5 min readApr 10, 2021

This article will give you a path to solve the challenge of using Hadoop through Ansible and you can follow a similar approach to use Ansible in any of your projects.

The Task (Problem Statement) is: Configure Hadoop and start cluster services using Ansible Playbook

Ansible

Ansible is an automation tool developer in Python language to automate the Configuration Management operations. The reason why it is more mature than using scripts for configuration is that it leverages the power of various modules meant for the configuration of numerous products using a declarative language.

The admin guy doesn’t have to have a deep knowledge of the technicalities of the products and can still configure the servers pretty easily.

Hadoop

Hadoop is a Distributed Storage and Computing product by the Apache community and can be used to solve many problems in the world of Big data. Big data, in simple terms, means a huge amount of data leading to problems of the requirement of Huge Volume for storage, the requirement of great I/O speed (Velocity), and many other challenges.

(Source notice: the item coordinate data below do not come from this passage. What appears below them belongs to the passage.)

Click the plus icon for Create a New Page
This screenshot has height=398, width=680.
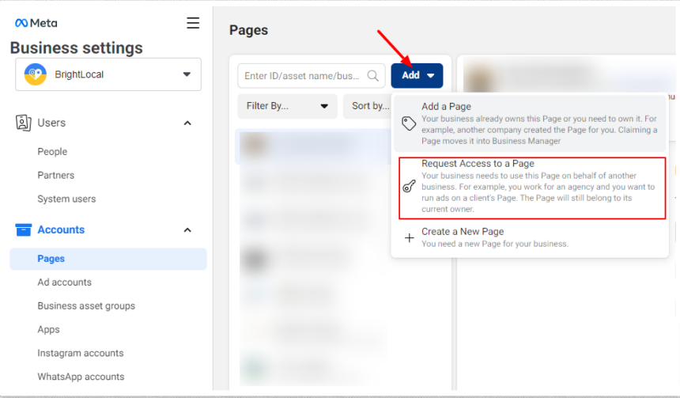(409, 237)
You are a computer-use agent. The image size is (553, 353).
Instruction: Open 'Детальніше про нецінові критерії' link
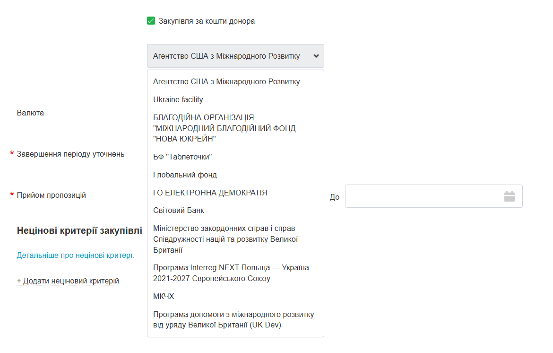[x=76, y=256]
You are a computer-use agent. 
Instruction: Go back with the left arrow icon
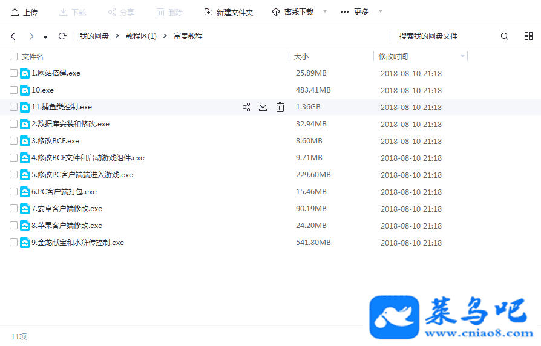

What Hadoop does is, provides a Distributed architecture as a Master-Slave cluster of systems to store the data in a distributed system. Data gets stored and retrieved in parallel, so I/O speed is fast and also, an unlimited number of systems can be attached to the cluster as Slave nodes to increase the storage. In this way, Hadoop solves some problems of Big Data.

Let’s now start with our solution to configure Hadoop using the Ansible playbook.

I’ll use the following Architecture of Master-Slave and Client nodes.

For simplicity, I’ll just explain the configuration and start of the cluster service in this blog. But cluster can be used by any other machine as a client, event Master and Slave nodes can act as a client.

Step 1: Create an Ansible Inventory of IP addresses using group hosts for Master and Slave nodes.

Going to use RHEL8 OS 1 as Master and OS 2 & OS 3 as slave nodes.

Check IP addresses of them and create inventory.

Note: I’m using RHEL8 OS 1 as the Controller node of Ansible as well.

Step 2: Transfer the required software to the Managed Nodes (Hadoop Cluster)

We require Java JDK and Hadoop software to create the hdfs cluster. So, we copy them from the Controller node to Managed Nodes.

Also, we need to install them on the Managed nodes.

For installing, I’m using yum module for jdk installation and the command module for Hadoop installation because Hadoop software requires — force argument to be given in the installation command.